Das Selbst und seine Inszenierung



"Wie zahllose Volksmärchen und Initiationsriten zeigen, ist das Geheimnis, das hinter dem Mysterium steht, oft die Tatsache, dass es in Wirklichkeit kein Mysterium gibt; das wirkliche Problem besteht darin, das Publikum daran zu hindern, dies ebenfalls zu bemerken." (Goffman: 65) Nicht nur in Bezug auf die Rhetorik der NPD bezüglich der Bombardierung Dresdens im 2. Weltkrieg scheint dieser Satz eine hilfreiche Handreichung zur Auseinandersetzung mit der NPD- Landtagsfraktion zu sein. Insbesondere die gesamte demokratische Öffentlichkeit sollte dazu aufgefordert sein, die Unaufrichtigkeit und den Zynismus der neonazistischen Rhetorik immer wieder aufzudecken und zu entzaubern. Wenn die Hinterbühne der NPD auf eine Art und Weise ins Rampenlicht gezogen werden kann, die dazu führt, dass die Abgeordneten geblendet die Augen zusammen kneifen, dann bleiben nur diejenigen NPD- WählerInnen übrig, die schon selbst zur Hinterbühne hinzugezählt werden können. Dass dies vor allem in Sachsen nicht wenige sind, zeigen neben den alarmierenden Wahlergebnissen beispielsweise auch die Veröffentlichungen des Landesamtes für Verfassungsschutz[10], wonach das Bundesland deutschlandweit die meisten "Rechtsextremisten" je 100.000 Einwohner aufweist und somit die Hochburg der Neonazis in der Bundesrepublik ist. Nach wie vor kann davon ausgegangen werden, dass ein nicht unerheblicher Teil der WählerInnen ihr Kreuz bei der NPD gemacht hat, gerade weil diese sich rassistisch, antisemitisch und undemokratisch positioniert. Die ParlamentarierInnen der demokratischen Parteien im Landtag dürfen die inhaltliche Dekonstruktion des NPD- Populismus nicht scheuen, denn: "Wo es keine objektiven Kriterien für bestimmte Qualifikationen gibt und wo die wirklichen Fachkenner nicht zum Schutz ihrer Stellung organisiert sind, kann sich jeder zum Experten ernennen." (Goffman: 57)

Fußnoten:

[1] Erving Goffman. (1969). Wir alle spielen Theater. Die Selbstdarstellung im Alltag. Piper Verlag: München.

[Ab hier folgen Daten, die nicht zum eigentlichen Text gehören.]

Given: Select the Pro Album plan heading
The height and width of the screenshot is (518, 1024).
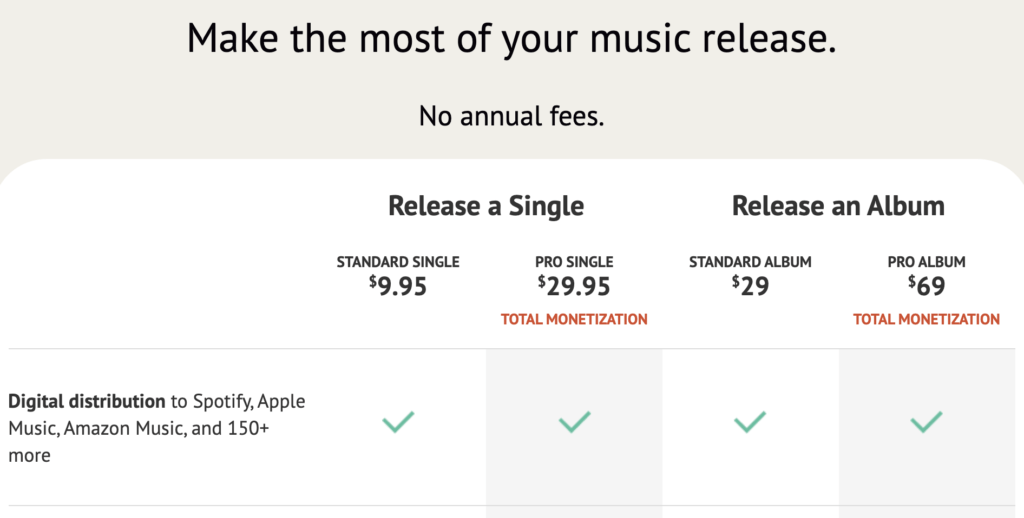Looking at the screenshot, I should coord(927,262).
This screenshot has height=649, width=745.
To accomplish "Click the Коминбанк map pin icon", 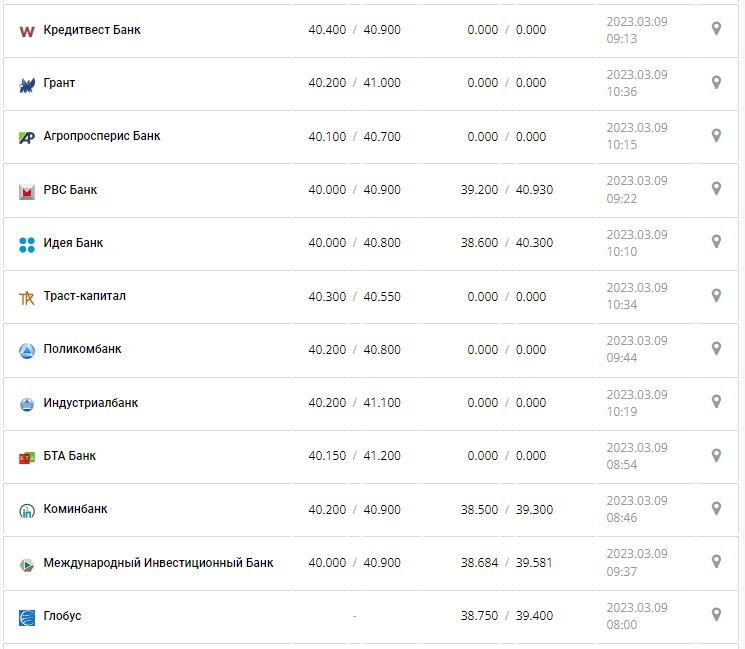I will coord(716,508).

[2] Bei der EMNID- Prognose im Auftrag der Sächsischen Staatsregierung vom 18.07.2006 stabilisierte sich die NPD bei 6 % der WählerInnenstimmen.

[3] Holger Apfel am 22.06.2006

[4] Holger Apfel am 20.07.2006

[5] Jürgen Gansel am 21.01.2005

[6] Holger Apfel am 21.01.2005

[7] siehe NPD- Redebeiträge zur Landtagssitzung am 20.07.2006

[8] Herbert Schweiger am 05.08.2006 in Dresden

[9] Jürgen Gansel im November 2005

[10] vgl.: Landesamt für Verfassungsschutz Sachsen: Entwicklungstendenzen im Extremismus im Freistaat Sachsen im 1. Halbjahr 2006 sowie bundesweite Zahlenvergleiche für 2005. vom 07.08.2006.